Generally, the likelihood of hiker/biker sites and "no turn away" policies is higher on the Pacific Coast, since there's a high number of bike tourists. When you move further from a highly (bike) trafficked area, the likelihood of hiker/biker sites decreases.

The First edition of the Thorness book is 2017.  The Spring/Kirkendall book apparently is out of print, as suggested by others. 

Technically, both are part of the same series, published by the Mountaineers. Thorness basically took over the series from Spring/Kirkendall.

I just found Cycling the Pacific Coast: The Complete Guide from Canada to Mexico book on amazon. and next time that I order on Amazon and I will buy that book

Make sure it's the current Thorness edition. The older ones are fine as a historical artifact, but a bit outdated and not as thorough as the current book.
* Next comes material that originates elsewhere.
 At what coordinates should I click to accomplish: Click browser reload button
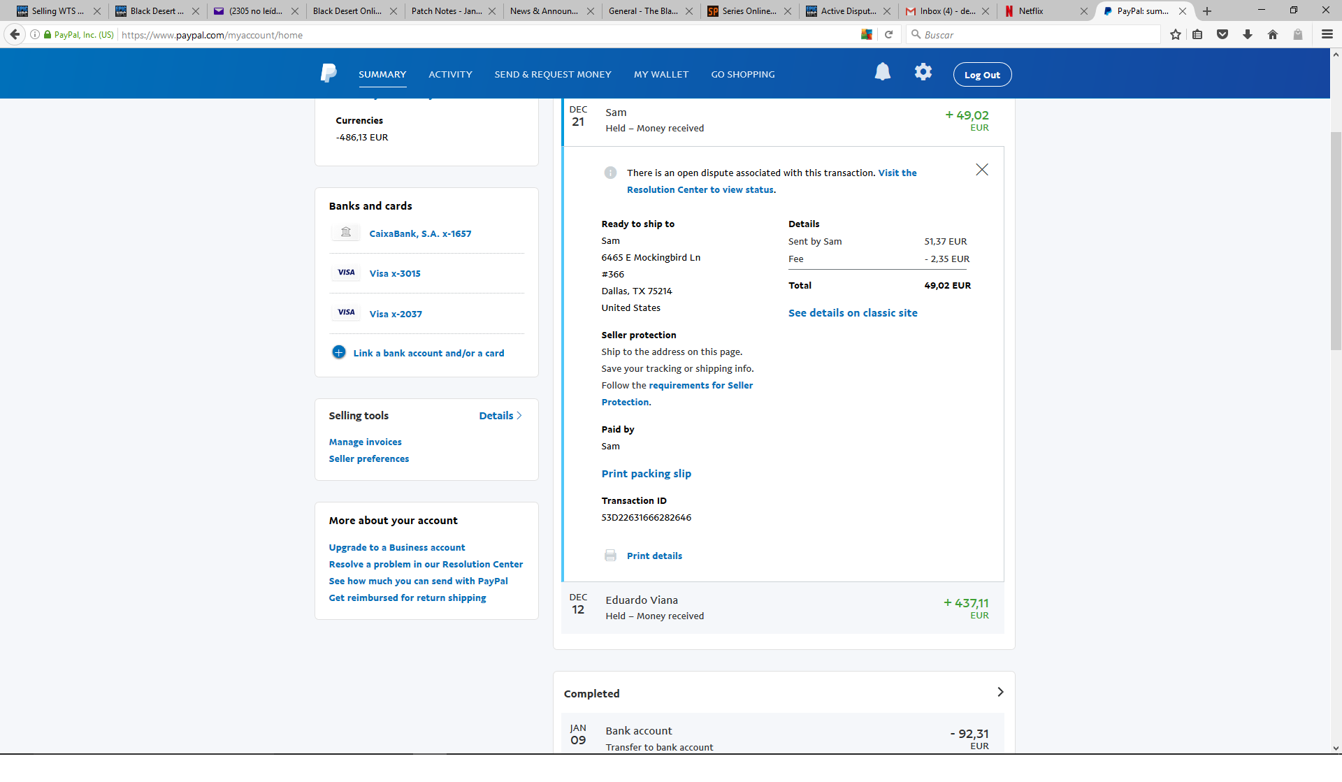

I am cycling the route this summer ie part of it and have only ordered the tracks - am using Garmin etrex 30x. I do not see on the road the extra value of the maps since they very likely will be identical. What I did however was buying two books : Bicycling the Pacific Coast byVicky Spring & Tom Kirkendall and Cycling the Pacific Coast: the complete guide from Canada to Mexico by Bill Thorness. With the use of the aca tracks and these books I created my own route along the coast. I especially like the latter book for it is the most recent and gives good tips of things to see/ do along the route.

The Thorness book is basically the new edition of the Kirkendall/Spring, as Bill has "taken over" the title. I'd definitely lean heavier on the new Thorness book, as it's much more thorough than the Kirkendall/Spring books, and the last edition of the Kirkendall/Spring book came out in either 2005 or 2006.

General Discussion / Re: Custom touring bkie vs. mass produced
« on: April 04, 2018, 04:36:36 pm »
I started off with an off the shelf touring advised that most off the shelf touring bikes are terrible touring bikes.  My off the shelf touring bike was a great ride, until you put panniers on it, at which point it wiggled and was unstable to ride.

When exactly did you start out with an "off the shelf" touring bike? I got my Surly Long Haul Trucker 10 years ago and it was very stable to ride with panniers, front and back. While I had the bike built from a bare frame/fork, I've heard that the gearing on the stock builds has been good for touring.